Für uns spenden zum Glück sehr viele Freunde und Arbeitskollegen, was uns bei meiner Behandlung vieles ermöglicht. Der Therapieplan meiner Topärztin Anna Brock (Charité Berlin und Düsseldorf) sieht täglich 51 Pillen, Nahrungsergänzungsmittel, Säfte, Darmkuren und Anwendungen vor. Ein echter Gamechanger, eine Harry-KanePille, ist leider noch nicht dabei gewesen. Aber es wird im Schneckentempo besser. Aus Forscherkreisen ist zu erfahren, dass in etwa einem Jahr erste wirksame Medikamente zur Zulassung gelangen könnten.
Zur Fairness gehört zu sagen, dass die Politik mit Gesundheitsminister Karl Lauterbach (SPD) einiges bewegt hat. Es gibt mehr Ambulanzen an den Unikliniken, Forscherinnen und Forscher sowie Ärztinnen und Ärzte vernetzen sich besser, es gibt mehr Geld für Studien. Die Versorgung von ME/CFS-Kranken auf dem Land ist jedoch oft katastrophal. Und machen wir uns nichts vor: Die Mehrheit der Deutschen will von Corona, Long Covid und ME/CFS nichts wissen. Sie wollen die Schrecken hinter sich lassen. Wo sind die großen Spendengalas für uns? Die Benefizkonzerte? Hey, Barbara Schöneberger! Hey, Günther Jauch! Hey, Joko und Klaas! Kommt mal in die Puschen, schwingt die Keulen, wie Wickie sagen würde. Ein Herz für Long Covid, ein Herz für ME/ CFS zur Primetime, wo die Millionen nur so hereinprasseln. Was ist mit Rock gegen ME/CFS auf den Rheinwiesen? Mit Grönemeyer, den Hosen, den Ärzten, BAP, Casper?
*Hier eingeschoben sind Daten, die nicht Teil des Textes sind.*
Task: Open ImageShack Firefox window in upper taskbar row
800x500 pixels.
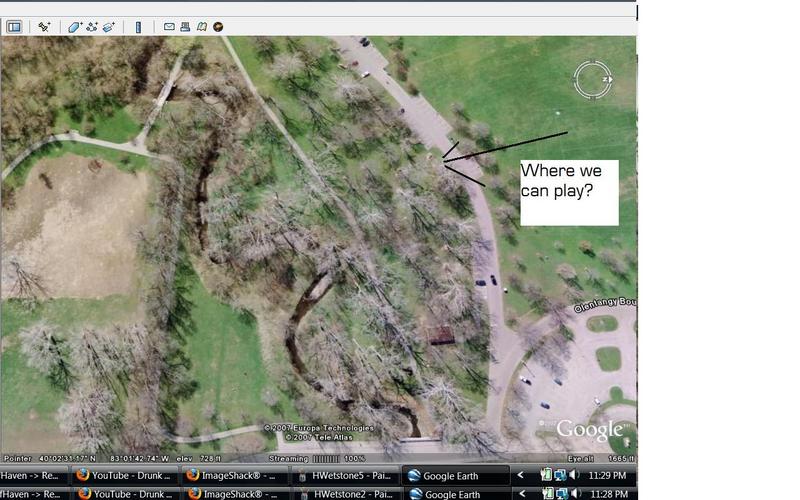Action: pyautogui.click(x=235, y=475)
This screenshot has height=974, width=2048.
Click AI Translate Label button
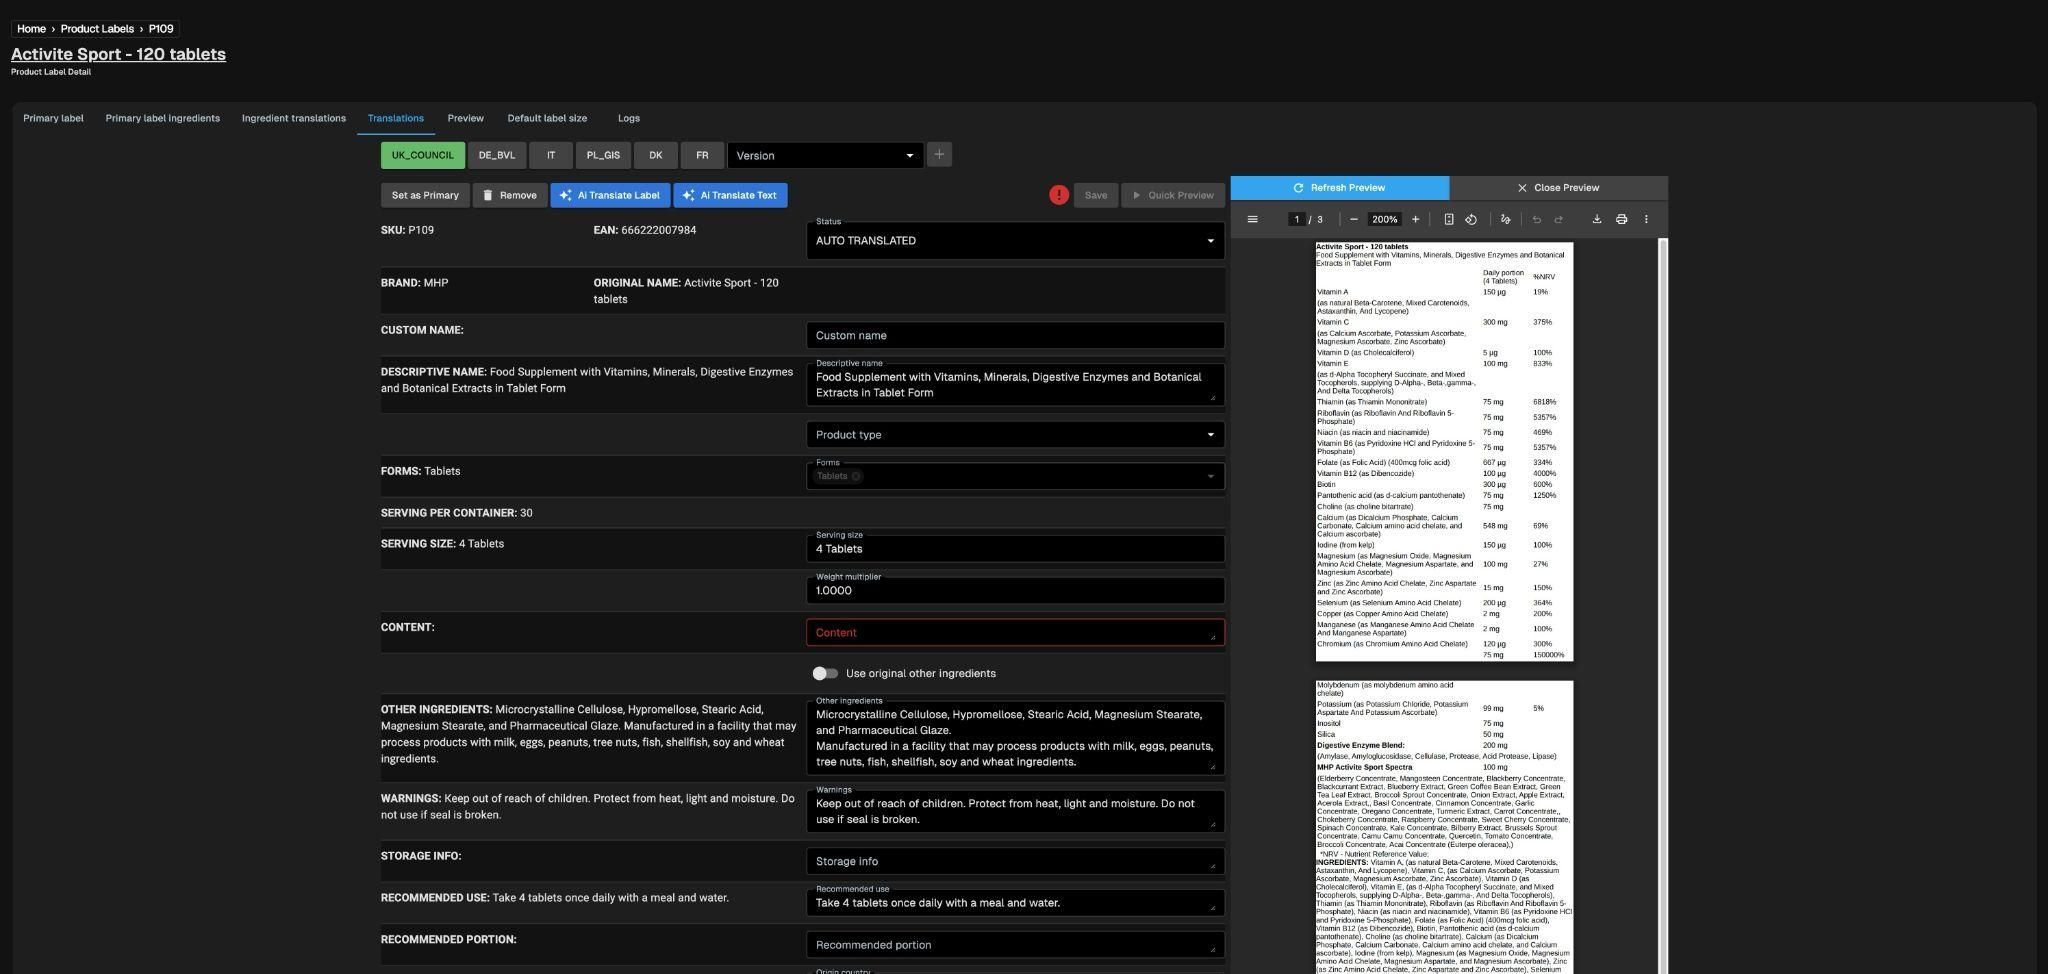tap(609, 195)
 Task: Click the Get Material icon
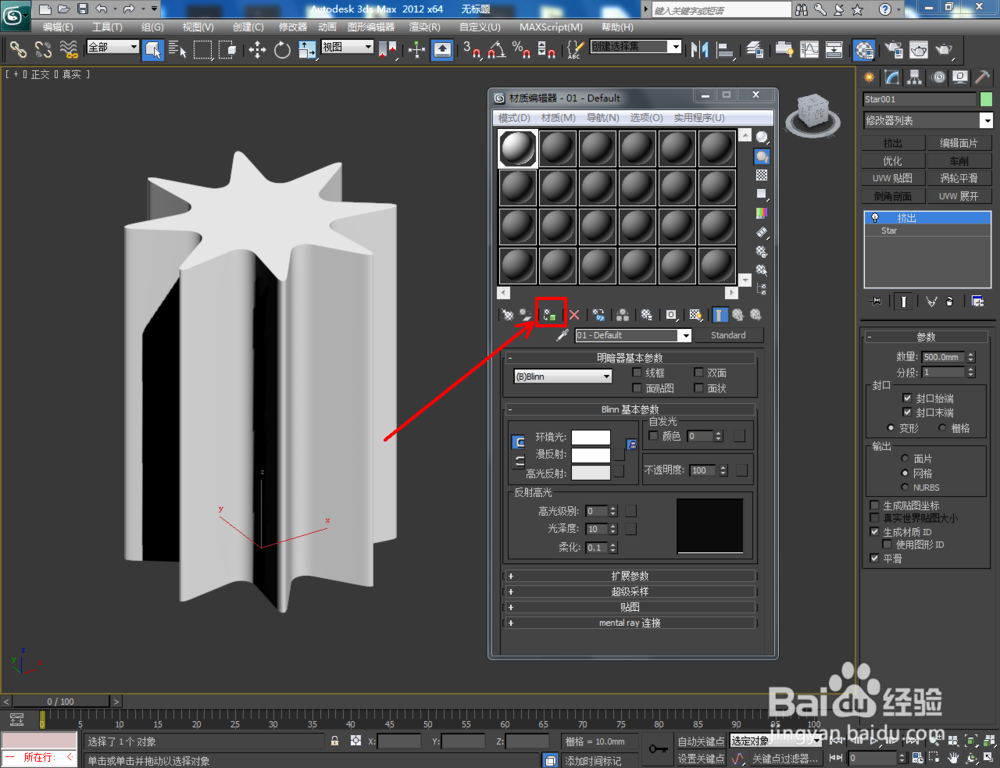(507, 313)
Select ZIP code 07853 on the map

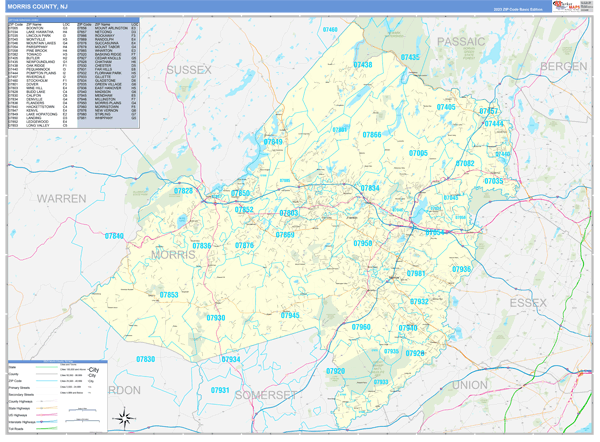point(168,295)
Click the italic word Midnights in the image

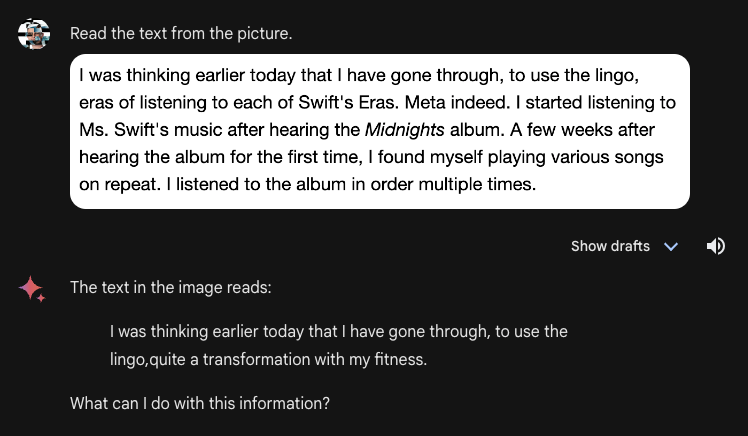[x=405, y=130]
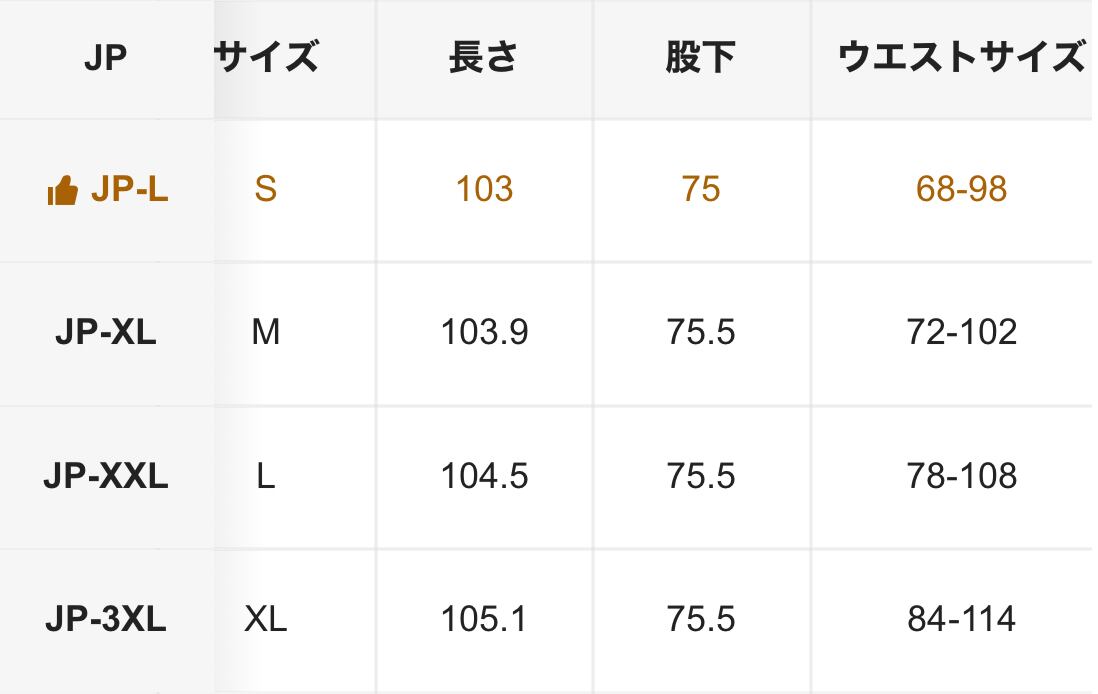Select the JP-L size row label
1098x694 pixels.
click(129, 189)
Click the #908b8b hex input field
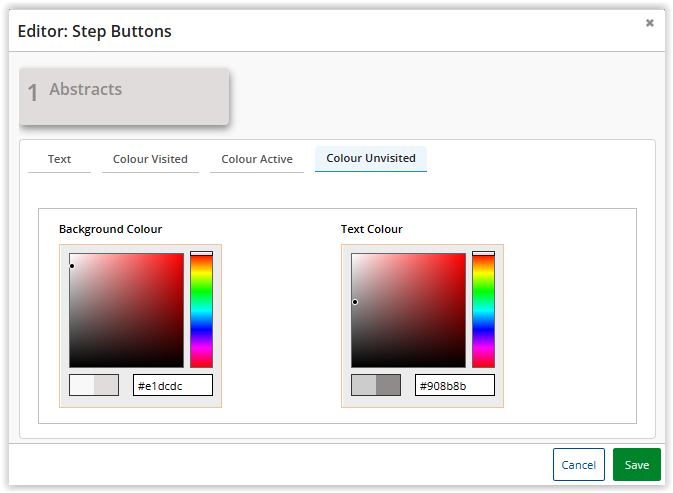Image resolution: width=673 pixels, height=493 pixels. (x=454, y=385)
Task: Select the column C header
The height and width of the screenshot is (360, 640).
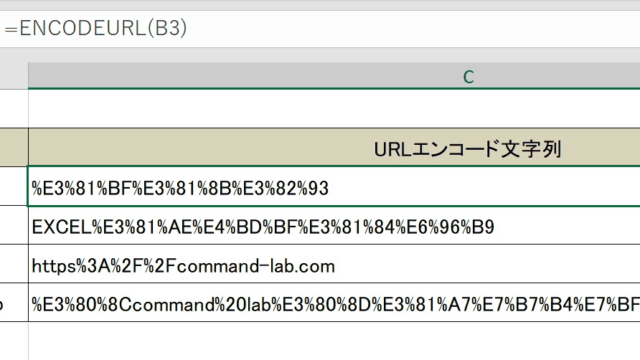Action: click(334, 76)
Und noch eine Idee: Lasst uns die Wirtschaft mit ins Boot holen. Überall fehlen wir, bleiben unsere Arbeitsplätze leer. Seit Wochen, Monaten und Jahren. Zwei Drittel der Betroffenen sind junge Frauen in ihren besten Jahren zwischen 20 und 50. Viele werden ihren Traumjob nicht antreten, keine Familie gründen und keine Kinder bekommen. Wie wäre es, wenn mittelständische Unternehmen und die großen Konzerne jeweils Patenschaften für ein Jahr für einen ME/CFS-Kranken übernehmen? Jeweils 500 Euro im Monat für ein Jahr. Ein kleiner Betrieb übernimmt nur eine Patenschaft, Bayer, Deutsche Bahn, Lufthansa, Dr. Oetker, BMW und Mercedes je 50 bis 100 Patenschaften. Das wäre doch ein Anfang – auch, um den Staat zu entlasten.
Wir sind keine Gespenster. Wir wollen nicht mehr liegen bleiben. Wir wollen wieder zurück ins Licht. Wir wollen leben. Wir wollen zu euch. Wir gehören zusammen.